One problem is that in a global market it is too easy to move offshore to protect oneself from higher taxes. Look at how many UK folks moved to the US when their taxes were raised.

Controlling access to US markets (the largest in the world) is an important part of any scheme to tax the wealthy or corporations higher. This gets up the noses of the free-trade types.

The direct answer is that it is fine to raise taxes. And don't ask for a liberal view. The republicans have been calling for a balanced budget forever. They are simply unwilling to do what it takes to get a balanced budget because it cannot be done without higher taxes on the wealthy.
#14700929
Drlee wrote:Our wealthy pay absurdly low taxes as it is.

Because we are TAXING THE WRONG THINGS.

But you -- not just Doc Lee, but you, the reader -- have decided to ignore all objective facts that prove what the right things are.
One problem is that in a global market it is too easy to move offshore to protect oneself from higher taxes.

But you refuse to know the fact that LAND CAN'T MOVE OFFSHORE, and its owner consequently CANNOT escape higher taxes on it.
Look at how many UK folks moved to the US when their taxes were raised.

Their taxes weren't raised. Taxes on wages and consumption were raised. Taxes on wealth, especially land, were reduced. So they OWN LAND HERE, and POCKET THE PUBLICLY CREATED VALUE THEREOF, but live elsewhere, and thus PAY LITTLE OR NO TAX in return.

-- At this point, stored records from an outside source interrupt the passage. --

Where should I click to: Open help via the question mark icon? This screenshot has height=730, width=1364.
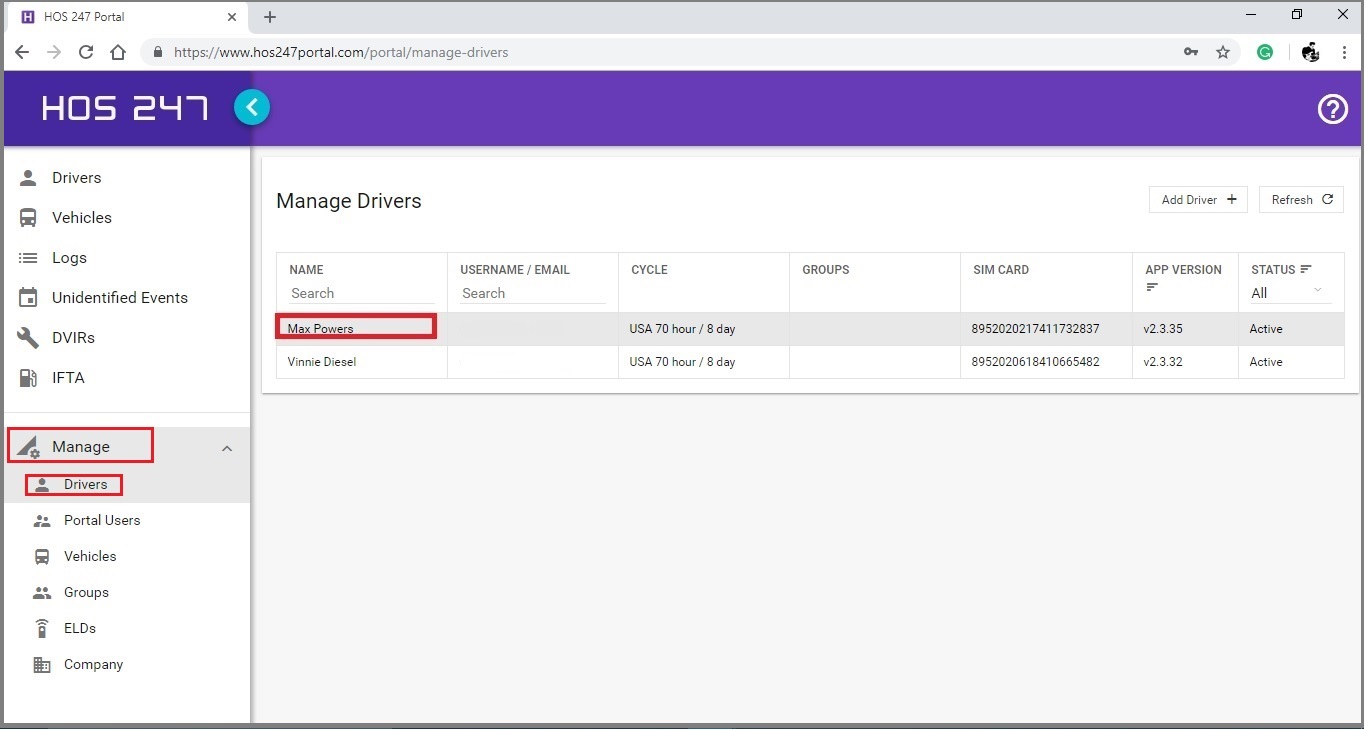(x=1332, y=109)
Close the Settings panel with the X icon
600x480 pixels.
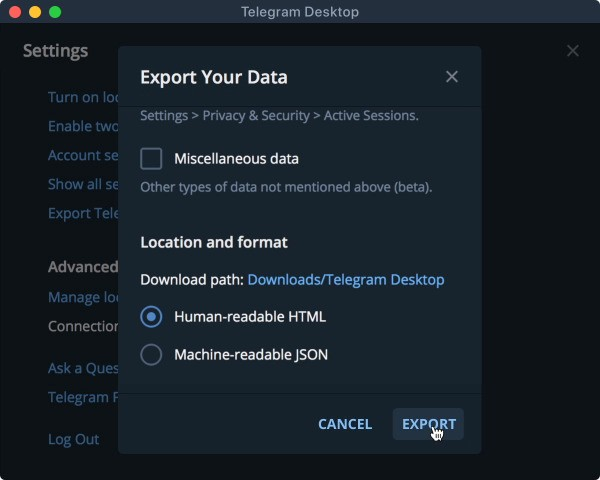click(x=572, y=51)
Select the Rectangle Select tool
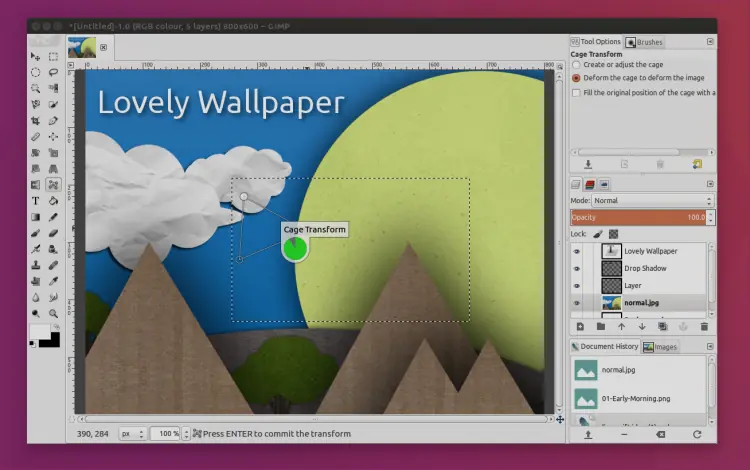 (53, 57)
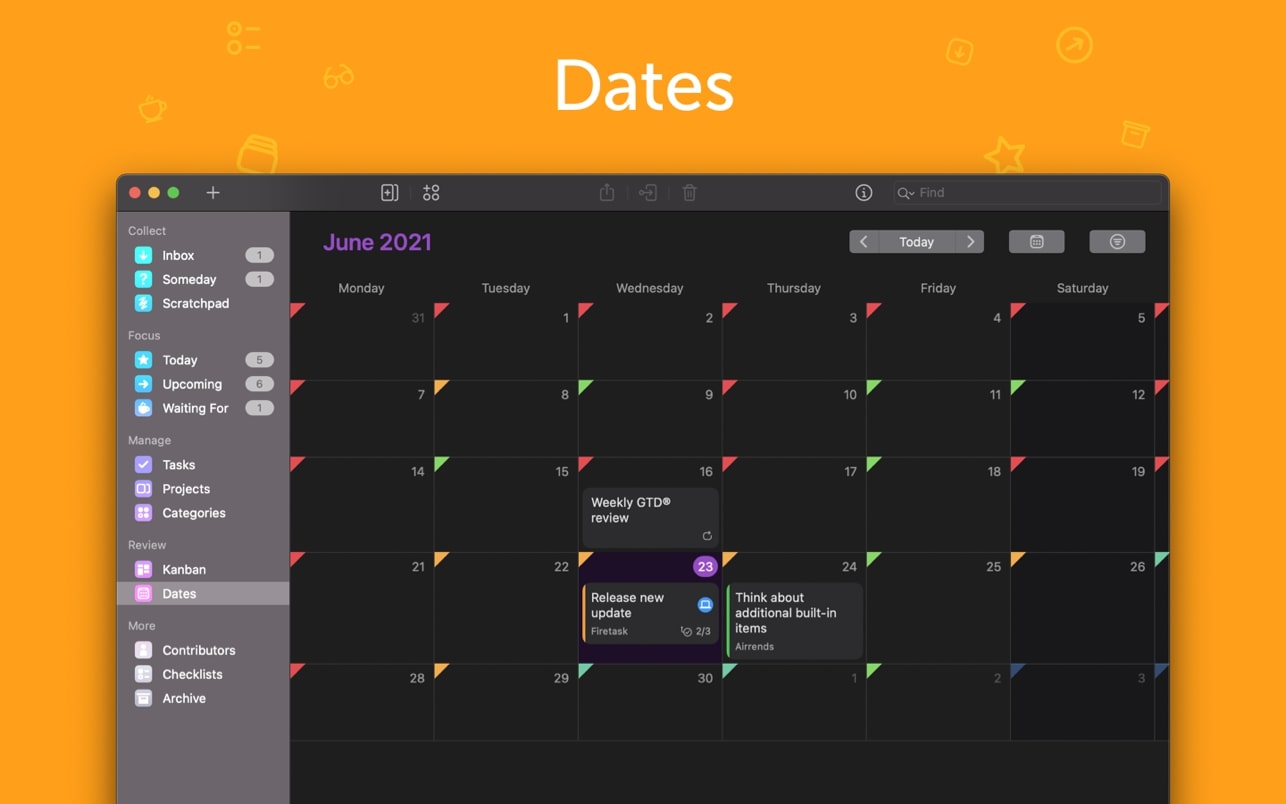Open Projects in the Manage section
Screen dimensions: 1286x804
click(186, 489)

You just choose not to know such facts.
Controlling access to US markets (the largest in the world) is an important part of any scheme to tax the wealthy or corporations higher.

False. ANY jurisdiction can choose to tax land value, and thus recover the wealth that they are currently giving away to rich, greedy parasites.
This gets up the noses of the free-trade types.

The "free trade types" are not actually interested in free trade. Their real agenda is extraterritoriality for privilege -- i.e, legally entitling the privileged to steal from the productive not only in their own country, but in every other country.
The direct answer is that it is fine to raise taxes.

See? "Taxes." The typical know-nothing viewpoint. You don't know that some taxes burden the rich but undeserving, while others burden the poor but deserving, and you don't want to know. You indiscriminately favor unjust and harmful taxes like income tax, VAT, etc., and oppose all taxes that are based on justice. But above all you must reject the one tax that has been known for centuries to be the fairest, most efficient, and most economically beneficial: the tax on the unimproved value of land.
And don't ask for a liberal view. The republicans have been calling for a balanced budget forever. They are simply unwilling to do what it takes to get a balanced budget because it cannot be done without higher taxes on the wealthy.

True. It cannot be done without recovering the value given to the privileged (and effectively all the wealthy got that way through privilege), because they will just take for themselves everything government spends on desirable services and infrastructure.
#14700964
Because we are TAXING THE WRONG THINGS.

But you -- not just Doc Lee, but you, the reader -- have decided to ignore all objective facts that prove what the right things are.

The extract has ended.